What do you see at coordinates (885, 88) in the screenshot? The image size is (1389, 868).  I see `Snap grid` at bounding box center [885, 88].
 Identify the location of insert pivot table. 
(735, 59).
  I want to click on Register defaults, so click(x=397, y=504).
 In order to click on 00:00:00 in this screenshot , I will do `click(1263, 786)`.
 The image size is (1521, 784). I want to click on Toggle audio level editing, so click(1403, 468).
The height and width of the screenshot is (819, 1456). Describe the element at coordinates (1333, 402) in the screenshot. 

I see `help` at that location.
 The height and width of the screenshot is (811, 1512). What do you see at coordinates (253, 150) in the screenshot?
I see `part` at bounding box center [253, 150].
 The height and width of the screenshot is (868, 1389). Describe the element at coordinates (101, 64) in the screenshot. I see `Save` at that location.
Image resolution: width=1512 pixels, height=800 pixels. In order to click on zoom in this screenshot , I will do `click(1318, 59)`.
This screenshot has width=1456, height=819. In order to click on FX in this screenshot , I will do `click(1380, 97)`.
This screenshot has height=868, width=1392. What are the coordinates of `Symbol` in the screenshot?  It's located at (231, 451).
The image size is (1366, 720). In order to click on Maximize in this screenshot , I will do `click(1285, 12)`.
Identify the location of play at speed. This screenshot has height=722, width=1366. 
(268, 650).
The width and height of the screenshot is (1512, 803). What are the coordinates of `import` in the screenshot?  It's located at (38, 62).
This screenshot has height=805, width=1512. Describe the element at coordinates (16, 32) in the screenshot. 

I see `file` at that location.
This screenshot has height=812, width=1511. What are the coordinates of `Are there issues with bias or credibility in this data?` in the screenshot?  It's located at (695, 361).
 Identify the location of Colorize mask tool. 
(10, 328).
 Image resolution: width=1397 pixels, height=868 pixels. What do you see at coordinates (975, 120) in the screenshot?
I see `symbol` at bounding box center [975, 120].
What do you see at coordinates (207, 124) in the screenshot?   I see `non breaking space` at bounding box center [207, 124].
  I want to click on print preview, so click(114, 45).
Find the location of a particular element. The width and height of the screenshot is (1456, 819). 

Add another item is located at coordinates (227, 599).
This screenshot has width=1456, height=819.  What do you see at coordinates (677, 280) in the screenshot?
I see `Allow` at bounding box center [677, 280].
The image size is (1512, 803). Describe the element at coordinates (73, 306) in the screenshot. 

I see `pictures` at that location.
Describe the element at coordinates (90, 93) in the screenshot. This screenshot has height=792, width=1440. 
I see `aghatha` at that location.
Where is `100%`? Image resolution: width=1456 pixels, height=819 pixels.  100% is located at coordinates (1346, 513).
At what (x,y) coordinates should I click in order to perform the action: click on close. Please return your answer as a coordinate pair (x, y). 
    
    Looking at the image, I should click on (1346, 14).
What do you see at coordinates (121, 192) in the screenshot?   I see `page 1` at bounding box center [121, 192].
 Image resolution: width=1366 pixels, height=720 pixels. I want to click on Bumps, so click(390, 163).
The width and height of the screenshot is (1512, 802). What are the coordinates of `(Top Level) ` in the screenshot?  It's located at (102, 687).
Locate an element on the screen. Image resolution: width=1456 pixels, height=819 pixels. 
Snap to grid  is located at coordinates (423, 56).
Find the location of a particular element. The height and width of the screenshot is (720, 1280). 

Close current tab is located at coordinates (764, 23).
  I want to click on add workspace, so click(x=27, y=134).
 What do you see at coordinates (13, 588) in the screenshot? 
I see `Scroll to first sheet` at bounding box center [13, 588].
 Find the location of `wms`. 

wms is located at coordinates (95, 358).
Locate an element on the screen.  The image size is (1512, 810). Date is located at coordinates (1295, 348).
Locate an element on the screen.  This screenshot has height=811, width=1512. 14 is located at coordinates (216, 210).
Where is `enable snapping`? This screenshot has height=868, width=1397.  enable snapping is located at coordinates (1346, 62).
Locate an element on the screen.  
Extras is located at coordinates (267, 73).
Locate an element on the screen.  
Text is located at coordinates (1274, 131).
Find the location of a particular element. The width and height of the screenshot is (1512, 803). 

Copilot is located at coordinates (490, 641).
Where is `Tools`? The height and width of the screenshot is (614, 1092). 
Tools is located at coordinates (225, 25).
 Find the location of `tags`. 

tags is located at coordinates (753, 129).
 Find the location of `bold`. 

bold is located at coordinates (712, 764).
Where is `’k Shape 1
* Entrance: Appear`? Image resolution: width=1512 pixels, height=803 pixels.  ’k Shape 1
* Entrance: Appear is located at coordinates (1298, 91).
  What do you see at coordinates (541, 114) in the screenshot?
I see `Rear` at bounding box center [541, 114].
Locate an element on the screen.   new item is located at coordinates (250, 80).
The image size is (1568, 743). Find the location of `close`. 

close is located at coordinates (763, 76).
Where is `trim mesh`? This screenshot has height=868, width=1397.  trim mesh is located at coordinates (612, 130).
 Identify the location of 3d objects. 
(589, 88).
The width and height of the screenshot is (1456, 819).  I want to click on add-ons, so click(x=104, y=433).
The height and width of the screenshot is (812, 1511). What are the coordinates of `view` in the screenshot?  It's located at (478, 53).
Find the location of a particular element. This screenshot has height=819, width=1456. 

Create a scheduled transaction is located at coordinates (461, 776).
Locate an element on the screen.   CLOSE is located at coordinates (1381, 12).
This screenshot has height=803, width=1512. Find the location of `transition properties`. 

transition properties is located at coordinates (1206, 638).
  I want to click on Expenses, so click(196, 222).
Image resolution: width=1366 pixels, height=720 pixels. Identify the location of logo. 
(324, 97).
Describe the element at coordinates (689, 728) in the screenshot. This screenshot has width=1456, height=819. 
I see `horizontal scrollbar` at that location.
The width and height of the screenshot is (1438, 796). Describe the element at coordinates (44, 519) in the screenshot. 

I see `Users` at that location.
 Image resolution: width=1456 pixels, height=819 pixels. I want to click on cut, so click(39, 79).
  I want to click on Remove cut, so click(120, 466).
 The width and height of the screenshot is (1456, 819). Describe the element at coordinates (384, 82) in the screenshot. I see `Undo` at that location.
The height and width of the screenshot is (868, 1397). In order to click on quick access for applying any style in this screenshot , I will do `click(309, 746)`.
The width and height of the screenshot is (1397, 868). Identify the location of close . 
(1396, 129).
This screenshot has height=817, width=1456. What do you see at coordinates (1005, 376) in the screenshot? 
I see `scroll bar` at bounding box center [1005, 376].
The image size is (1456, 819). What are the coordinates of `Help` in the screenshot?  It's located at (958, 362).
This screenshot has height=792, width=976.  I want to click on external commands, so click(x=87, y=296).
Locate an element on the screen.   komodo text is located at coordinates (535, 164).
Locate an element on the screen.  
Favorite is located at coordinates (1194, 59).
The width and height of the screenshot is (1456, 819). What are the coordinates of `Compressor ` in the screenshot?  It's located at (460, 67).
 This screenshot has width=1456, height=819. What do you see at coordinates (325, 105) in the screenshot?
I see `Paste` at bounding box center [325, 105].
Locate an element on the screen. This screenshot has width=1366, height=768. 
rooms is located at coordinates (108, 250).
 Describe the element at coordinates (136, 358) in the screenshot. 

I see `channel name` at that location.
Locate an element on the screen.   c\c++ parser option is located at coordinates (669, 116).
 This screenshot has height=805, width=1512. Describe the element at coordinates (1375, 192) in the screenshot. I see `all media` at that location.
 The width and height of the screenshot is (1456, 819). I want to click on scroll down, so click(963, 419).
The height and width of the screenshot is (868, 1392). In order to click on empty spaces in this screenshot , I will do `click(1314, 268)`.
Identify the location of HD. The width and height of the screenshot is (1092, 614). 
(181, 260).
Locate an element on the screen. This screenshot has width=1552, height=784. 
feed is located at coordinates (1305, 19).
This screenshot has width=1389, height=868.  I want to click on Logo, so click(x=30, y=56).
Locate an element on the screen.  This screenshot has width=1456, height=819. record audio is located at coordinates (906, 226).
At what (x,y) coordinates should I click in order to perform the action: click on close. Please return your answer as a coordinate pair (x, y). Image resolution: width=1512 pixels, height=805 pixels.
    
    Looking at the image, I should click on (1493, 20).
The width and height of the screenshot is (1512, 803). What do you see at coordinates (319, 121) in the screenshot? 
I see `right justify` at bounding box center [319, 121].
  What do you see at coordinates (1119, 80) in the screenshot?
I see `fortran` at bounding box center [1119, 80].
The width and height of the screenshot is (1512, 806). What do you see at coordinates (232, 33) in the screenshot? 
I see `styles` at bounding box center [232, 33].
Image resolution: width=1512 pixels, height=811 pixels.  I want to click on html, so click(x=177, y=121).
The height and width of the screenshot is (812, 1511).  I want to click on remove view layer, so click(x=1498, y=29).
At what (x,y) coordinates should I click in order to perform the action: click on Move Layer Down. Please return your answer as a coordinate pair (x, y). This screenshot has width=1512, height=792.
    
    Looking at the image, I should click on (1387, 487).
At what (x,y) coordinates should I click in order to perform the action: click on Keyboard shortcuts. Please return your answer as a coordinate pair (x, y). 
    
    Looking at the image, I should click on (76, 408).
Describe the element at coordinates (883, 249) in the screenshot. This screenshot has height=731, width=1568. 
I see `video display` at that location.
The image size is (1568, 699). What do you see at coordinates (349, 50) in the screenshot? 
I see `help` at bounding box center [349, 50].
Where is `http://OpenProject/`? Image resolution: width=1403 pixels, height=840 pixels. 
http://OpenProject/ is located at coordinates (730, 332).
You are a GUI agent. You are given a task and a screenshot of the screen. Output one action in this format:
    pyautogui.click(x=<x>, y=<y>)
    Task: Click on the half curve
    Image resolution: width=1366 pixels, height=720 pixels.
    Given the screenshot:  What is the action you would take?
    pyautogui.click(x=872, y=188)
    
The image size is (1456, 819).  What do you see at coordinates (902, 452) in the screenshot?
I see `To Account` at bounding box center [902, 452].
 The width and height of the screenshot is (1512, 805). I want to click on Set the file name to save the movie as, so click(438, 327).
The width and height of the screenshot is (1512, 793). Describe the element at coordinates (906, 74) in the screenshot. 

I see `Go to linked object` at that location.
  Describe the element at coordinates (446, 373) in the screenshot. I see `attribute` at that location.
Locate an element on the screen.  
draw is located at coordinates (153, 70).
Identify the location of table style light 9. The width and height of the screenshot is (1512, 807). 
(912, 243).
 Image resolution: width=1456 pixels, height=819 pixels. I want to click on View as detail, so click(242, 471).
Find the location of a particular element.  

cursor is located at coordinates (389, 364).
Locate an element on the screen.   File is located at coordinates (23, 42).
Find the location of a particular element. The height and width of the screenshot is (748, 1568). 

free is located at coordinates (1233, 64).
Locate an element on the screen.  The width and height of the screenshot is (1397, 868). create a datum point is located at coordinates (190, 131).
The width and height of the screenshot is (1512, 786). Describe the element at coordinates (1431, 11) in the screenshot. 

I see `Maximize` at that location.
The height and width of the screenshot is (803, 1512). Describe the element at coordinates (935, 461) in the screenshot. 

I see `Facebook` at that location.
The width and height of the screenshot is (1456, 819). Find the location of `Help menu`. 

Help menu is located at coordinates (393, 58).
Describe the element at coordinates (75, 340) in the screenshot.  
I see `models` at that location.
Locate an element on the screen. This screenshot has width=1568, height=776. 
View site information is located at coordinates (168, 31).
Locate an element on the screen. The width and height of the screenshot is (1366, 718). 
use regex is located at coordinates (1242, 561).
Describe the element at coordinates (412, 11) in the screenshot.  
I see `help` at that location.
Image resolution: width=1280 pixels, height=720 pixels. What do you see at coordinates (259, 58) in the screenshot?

_What is expected_. Reproduce the rows above word for word, everything from the line containing "is (720, 1280)." down to the line containing "bold is located at coordinates (712, 764).", both of those lines included.

_Result_.
Find the location of a particular element. The height and width of the screenshot is (720, 1280). 

Close current tab is located at coordinates (764, 23).
  I want to click on add workspace, so click(x=27, y=134).
 What do you see at coordinates (13, 588) in the screenshot? 
I see `Scroll to first sheet` at bounding box center [13, 588].
 Find the location of `wms`. 

wms is located at coordinates (95, 358).
Locate an element on the screen.  The image size is (1512, 810). Date is located at coordinates (1295, 348).
Locate an element on the screen.  This screenshot has height=811, width=1512. 14 is located at coordinates (216, 210).
Where is `enable snapping`? This screenshot has height=868, width=1397.  enable snapping is located at coordinates (1346, 62).
Locate an element on the screen.  
Extras is located at coordinates (267, 73).
Locate an element on the screen.  
Text is located at coordinates (1274, 131).
Find the location of a particular element. The width and height of the screenshot is (1512, 803). 

Copilot is located at coordinates (490, 641).
Where is `Tools`? The height and width of the screenshot is (614, 1092). 
Tools is located at coordinates (225, 25).
 Find the location of `tags`. 

tags is located at coordinates (753, 129).
 Find the location of `bold`. 

bold is located at coordinates (712, 764).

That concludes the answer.